Record a sizzle reel and ensure it gets into the hands of your prospective investors before your pitch!
We’ve all probably been on calls before where there’s one person that seems like they’re always looking off to the side. Or they’re looking at the ceiling. That can sometimes be very distracting!
On computers, cameras are not in the middle of the screen, yet most people look at the screen while making the pitch. Intuitively, our minds want to look at the other person to make eye contact, but since the camera isn’t where their eyes are, the image they see looks like you’re looking somewhere else in the room.
It’s a hard habit to get into, but train yourself to look at the camera, so that way, people perceive that you are making eye contact with them. You’ll come across as much more professional and less distracting that way.
Give your virtual startup pitch to a colleague or mentor and solicit feedback. One of the beautiful things about virtual meeting software is that usually, you can record the meetings. Record all your practice sessions and play them back. Answer some key questions honestly.
- Would you fund this business?
- Is there any critical question you didn’t answer?
- Were you awed by the pitch? Or did it seem dull?
- Was there anything distracting? Did your voice and image have high quality, or did it look grainy or compressed?
Give your pitch as many times as necessary until you’re happy with the level of professionalism and attention to detail. You want to ensure that your presentation is one that captivates potential investors and puts the emphasis on you, the entrepreneur.
Even though your pitch might be online now instead of in-person, the premise of it remains the same. You want the person on the other end of the call to invest money into your business. Similarly, they want to learn more about your company and see if it would be a good investment. Nothing has changed about why the call is happening, just how it will happen.
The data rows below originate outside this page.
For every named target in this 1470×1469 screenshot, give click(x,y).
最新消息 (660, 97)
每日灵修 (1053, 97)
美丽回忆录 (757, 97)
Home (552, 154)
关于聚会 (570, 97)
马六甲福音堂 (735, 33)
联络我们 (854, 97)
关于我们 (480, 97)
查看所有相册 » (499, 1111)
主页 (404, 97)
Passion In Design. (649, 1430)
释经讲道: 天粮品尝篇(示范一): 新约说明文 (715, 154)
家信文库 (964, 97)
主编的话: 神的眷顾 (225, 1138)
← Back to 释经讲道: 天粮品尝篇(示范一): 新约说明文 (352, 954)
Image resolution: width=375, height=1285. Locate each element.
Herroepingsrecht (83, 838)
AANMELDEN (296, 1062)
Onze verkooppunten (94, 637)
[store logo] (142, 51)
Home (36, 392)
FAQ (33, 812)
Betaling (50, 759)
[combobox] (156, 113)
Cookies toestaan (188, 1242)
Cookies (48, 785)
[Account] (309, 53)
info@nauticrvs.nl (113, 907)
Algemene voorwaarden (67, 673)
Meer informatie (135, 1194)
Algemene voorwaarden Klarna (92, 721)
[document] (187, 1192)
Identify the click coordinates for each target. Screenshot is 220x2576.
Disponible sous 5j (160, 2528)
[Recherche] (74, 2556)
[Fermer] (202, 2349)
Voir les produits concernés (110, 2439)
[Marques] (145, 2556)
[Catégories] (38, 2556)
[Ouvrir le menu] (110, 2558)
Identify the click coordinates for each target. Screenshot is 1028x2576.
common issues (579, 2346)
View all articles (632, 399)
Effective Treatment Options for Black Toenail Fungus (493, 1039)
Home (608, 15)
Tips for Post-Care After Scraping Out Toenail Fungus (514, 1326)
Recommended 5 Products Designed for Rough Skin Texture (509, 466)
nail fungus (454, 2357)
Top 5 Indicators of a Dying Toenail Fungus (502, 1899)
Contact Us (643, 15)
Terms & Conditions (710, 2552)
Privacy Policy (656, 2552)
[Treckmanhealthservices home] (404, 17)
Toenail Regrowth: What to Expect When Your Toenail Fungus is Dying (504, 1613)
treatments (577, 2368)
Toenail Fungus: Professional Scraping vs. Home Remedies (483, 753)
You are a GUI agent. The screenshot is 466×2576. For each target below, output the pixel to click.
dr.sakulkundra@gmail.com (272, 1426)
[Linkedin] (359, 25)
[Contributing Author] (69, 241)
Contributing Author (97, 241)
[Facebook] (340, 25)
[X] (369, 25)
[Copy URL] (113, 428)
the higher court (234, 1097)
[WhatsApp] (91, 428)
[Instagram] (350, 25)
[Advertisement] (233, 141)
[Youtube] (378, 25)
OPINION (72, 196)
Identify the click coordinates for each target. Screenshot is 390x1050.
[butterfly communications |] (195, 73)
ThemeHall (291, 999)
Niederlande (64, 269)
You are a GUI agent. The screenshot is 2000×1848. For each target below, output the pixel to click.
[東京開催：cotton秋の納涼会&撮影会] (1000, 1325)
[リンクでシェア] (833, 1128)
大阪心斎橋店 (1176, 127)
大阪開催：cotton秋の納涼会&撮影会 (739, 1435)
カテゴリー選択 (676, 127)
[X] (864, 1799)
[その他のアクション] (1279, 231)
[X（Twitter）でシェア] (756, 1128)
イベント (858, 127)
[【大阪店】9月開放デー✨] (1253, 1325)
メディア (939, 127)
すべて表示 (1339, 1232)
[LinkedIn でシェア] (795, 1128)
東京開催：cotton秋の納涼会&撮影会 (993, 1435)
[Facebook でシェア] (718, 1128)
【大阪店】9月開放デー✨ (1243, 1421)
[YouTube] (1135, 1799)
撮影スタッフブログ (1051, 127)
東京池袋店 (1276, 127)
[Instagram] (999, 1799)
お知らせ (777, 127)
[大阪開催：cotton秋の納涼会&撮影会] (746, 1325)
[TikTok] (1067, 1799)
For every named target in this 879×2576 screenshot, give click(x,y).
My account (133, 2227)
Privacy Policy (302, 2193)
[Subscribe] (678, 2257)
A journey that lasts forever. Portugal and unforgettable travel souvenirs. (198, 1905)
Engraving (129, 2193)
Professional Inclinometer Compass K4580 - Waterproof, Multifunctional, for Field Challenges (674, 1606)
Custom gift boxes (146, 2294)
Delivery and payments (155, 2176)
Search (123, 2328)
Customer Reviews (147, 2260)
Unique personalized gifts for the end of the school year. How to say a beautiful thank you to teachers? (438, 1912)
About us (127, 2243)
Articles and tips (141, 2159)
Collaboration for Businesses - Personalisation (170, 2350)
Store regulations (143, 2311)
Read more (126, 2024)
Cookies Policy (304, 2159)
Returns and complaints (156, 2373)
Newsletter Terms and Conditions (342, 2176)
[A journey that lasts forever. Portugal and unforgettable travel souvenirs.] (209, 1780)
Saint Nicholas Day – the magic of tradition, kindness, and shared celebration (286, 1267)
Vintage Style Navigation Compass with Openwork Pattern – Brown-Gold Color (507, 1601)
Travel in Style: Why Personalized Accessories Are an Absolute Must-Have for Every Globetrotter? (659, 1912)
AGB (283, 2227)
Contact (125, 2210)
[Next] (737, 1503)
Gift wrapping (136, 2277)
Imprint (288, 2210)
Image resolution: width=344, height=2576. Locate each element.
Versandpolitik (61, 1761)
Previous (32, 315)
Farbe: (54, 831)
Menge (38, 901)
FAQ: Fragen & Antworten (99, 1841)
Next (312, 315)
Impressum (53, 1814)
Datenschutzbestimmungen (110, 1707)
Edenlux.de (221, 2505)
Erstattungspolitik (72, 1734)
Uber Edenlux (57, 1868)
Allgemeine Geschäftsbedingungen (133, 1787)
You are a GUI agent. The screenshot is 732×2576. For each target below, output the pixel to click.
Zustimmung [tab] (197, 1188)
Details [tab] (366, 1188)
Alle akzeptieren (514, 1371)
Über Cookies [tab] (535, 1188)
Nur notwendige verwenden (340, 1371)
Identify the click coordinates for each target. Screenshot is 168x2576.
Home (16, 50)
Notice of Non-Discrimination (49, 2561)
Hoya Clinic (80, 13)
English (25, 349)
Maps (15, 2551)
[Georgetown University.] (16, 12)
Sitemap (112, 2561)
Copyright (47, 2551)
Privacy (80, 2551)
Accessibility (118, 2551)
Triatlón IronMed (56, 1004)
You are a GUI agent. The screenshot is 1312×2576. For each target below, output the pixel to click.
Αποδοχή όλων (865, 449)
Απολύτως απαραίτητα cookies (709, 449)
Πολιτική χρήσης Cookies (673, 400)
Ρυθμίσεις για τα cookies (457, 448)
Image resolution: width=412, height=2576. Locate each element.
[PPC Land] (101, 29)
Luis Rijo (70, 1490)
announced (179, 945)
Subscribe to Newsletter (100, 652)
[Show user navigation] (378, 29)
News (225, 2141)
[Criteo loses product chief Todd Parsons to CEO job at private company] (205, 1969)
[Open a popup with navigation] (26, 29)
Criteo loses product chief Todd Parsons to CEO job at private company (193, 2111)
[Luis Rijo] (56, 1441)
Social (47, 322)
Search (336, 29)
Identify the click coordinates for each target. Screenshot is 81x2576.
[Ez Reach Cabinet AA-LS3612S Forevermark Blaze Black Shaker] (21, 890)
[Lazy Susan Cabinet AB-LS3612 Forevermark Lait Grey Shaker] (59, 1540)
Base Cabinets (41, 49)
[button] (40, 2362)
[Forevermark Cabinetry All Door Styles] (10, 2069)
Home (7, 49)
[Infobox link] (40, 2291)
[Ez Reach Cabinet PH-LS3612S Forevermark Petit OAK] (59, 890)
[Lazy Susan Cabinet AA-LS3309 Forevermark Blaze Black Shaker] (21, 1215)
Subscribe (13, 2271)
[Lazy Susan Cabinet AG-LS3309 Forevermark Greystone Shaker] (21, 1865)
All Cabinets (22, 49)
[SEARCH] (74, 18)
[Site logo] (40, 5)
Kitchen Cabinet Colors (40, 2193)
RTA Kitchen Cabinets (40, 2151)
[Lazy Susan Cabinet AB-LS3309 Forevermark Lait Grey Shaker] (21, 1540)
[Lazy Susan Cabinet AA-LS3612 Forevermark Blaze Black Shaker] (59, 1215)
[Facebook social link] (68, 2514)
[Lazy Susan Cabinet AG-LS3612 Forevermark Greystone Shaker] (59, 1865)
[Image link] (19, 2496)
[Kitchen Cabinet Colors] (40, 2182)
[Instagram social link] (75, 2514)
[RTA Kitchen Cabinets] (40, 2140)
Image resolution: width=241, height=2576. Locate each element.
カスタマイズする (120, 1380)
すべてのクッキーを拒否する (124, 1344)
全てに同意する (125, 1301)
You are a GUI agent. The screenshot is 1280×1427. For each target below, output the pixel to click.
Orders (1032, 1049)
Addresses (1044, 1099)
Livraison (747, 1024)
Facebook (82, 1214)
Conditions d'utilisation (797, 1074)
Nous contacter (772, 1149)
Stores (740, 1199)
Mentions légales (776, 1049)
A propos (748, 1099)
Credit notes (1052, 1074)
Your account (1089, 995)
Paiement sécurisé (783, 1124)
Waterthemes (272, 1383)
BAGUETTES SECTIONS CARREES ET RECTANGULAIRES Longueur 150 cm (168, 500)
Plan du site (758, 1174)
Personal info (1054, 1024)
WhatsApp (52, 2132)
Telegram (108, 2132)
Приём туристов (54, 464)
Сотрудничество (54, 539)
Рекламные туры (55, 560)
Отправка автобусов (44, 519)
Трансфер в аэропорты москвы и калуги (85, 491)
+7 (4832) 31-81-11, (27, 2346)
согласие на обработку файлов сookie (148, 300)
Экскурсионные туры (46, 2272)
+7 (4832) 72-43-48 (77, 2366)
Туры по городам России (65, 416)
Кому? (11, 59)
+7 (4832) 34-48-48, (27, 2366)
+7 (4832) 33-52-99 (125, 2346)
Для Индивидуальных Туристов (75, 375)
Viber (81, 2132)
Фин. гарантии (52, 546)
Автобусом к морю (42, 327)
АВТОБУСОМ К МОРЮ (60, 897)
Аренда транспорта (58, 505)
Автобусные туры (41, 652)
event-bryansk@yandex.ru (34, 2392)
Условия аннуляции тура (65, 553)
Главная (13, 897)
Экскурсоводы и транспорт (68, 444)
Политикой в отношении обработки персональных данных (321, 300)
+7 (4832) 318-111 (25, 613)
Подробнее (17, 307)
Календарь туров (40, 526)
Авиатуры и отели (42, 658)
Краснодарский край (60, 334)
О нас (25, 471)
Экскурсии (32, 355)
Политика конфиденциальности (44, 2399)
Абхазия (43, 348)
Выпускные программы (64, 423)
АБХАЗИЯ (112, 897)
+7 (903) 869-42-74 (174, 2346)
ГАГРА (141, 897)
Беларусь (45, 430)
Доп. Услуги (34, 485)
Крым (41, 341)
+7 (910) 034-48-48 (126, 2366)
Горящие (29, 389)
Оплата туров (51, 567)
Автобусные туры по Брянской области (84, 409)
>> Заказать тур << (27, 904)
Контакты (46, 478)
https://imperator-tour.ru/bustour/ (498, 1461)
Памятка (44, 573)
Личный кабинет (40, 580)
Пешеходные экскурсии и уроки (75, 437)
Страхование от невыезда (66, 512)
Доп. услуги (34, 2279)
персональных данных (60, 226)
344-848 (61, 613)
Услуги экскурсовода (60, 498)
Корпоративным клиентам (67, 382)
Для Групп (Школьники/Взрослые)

Therefore, the goal should be to make the call as intuitive and seamless as possible. You want the focus to be on you, the entrepreneur. Investors aren’t going to invest in your slides. Instead, they’ll be investing in your abilities, talents, and the strength of your overall team.
To accomplish this, first, get the right equipment. Choose a meeting platform that’s fast, friendly, and easy for everyone to join. Minimize distractions and ensure your connection meets the minimum requirements for whatever platform you choose (if you can use a wired connection instead of wireless, that would be best). Look into the camera during your presentation so that your prospective investor perceives it as you are making eye contact with them. Make a quality sizzle reel that excites them! Finally, practice your pitch. Making these pitches online is new for everyone, so don’t start by experimenting with your investors.
By making sure to follow these tips, you’ll put the focus on you as the investor and on your fantastic product, which is right where you want it to be. You’ll also stand out from the crowd, and your attention to detail will provide investors with confidence in your ability to deliver a quality product for customers. You have the unique opportunity to be more memorable by putting together a quality virtual pitch.
Indeed, even though virtual pitches might be scary, at first, for entrepreneurs, in reality, they’re your time to shine!